The distance calculation object can provide more information. For instance, the standard errors.



In [5]:
dist_calc.stderr

Seq1 \ Seq2,Galago,HowlerMon,Rhesus,Orangutan,Gorilla,Human,Chimpanzee
Galago,0.0,0.0103,0.0096,0.0095,0.0095,0.0096,0.0095
HowlerMon,0.0103,0.0,0.0054,0.0053,0.0053,0.0054,0.0053
Rhesus,0.0096,0.0054,0.0,0.0039,0.0039,0.004,0.0039
Orangutan,0.0095,0.0053,0.0039,0.0,0.0022,0.0025,0.0023
Gorilla,0.0095,0.0053,0.0039,0.0022,0.0,0.0018,0.0014
Human,0.0096,0.0054,0.004,0.0025,0.0018,0.0,0.0018
Chimpanzee,0.0095,0.0053,0.0039,0.0023,0.0014,0.0018,0.0


## Likelihood based pairwise distance estimation

The standard ``cogent3`` likelihood function can also be used to estimate distances. Because these require numerical optimisation they can be significantly slower than the fast estimation approach above.
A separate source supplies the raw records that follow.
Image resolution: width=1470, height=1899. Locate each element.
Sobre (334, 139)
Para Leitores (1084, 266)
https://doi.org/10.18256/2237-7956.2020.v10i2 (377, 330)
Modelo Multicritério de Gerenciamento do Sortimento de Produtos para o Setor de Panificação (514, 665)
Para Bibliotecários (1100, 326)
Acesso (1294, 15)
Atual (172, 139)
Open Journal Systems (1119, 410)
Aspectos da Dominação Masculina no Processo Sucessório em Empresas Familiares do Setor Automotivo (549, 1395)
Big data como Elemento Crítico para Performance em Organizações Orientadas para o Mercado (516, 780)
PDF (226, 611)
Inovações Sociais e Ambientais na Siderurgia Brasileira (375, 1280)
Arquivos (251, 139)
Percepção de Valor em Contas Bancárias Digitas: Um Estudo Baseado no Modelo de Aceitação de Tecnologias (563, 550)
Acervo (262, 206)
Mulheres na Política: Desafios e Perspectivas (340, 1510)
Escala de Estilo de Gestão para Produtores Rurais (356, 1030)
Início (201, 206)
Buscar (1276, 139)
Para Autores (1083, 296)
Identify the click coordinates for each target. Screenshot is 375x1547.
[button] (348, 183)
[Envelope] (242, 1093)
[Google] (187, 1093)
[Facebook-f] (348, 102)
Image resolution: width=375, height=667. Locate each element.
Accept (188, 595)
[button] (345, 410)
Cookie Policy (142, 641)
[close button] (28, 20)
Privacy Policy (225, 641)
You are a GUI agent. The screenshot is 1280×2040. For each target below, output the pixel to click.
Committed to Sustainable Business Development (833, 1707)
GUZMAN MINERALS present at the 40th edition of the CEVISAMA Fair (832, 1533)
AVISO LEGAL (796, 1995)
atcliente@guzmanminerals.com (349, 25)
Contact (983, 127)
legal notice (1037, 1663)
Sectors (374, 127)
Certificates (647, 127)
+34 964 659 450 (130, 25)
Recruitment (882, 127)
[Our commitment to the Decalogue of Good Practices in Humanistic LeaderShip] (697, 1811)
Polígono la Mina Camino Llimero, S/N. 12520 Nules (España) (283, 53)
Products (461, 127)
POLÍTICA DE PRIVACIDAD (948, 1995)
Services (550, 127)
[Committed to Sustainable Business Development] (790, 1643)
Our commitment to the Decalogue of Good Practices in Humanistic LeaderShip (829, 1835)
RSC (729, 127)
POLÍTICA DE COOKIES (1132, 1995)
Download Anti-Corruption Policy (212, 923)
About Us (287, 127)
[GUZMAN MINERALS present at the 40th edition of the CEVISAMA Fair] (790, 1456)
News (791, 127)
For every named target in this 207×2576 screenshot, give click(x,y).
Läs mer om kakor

The following will use the F81 nucleotide substitution model and perform numerical optimisation.

In [6]:
from cogent3 import load_aligned_seqs, get_model
from cogent3.evolve import distance

aln = load_aligned_seqs('../data/primate_brca1.fasta', moltype="dna")
d = distance.EstimateDistances(aln, submodel=get_model("F81"))
d.run(show_progress=False)
dists = d.get_pairwise_distances()
dists

Chimpanzee,Galago,Gorilla,HowlerMon,Human,Orangutan,Rhesus
0.0,0.1892,0.0054,0.0697,0.0089,0.014,0.0395
0.1892,0.0,0.1891,0.2112,0.1934,0.1915,0.193
0.0054,0.1891,0.0,0.0693,0.0086,0.0136,0.0391
0.0697,0.2112,0.0693,0.0,0.0729,0.0713,0.0729
0.0089,0.1934,0.0086,0.0729,0.0,0.0173,0.0421
0.014,0.1915,0.0136,0.0713,0.0173,0.0,0.041
0.0395,0.193,0.0391,0.0729,0.0421,0.041,0.0


All `cogent3` substitution models can be used for distance calculation via this approach, with the caveat that identifiability issues mean this is not possible for some non-stationary model classes.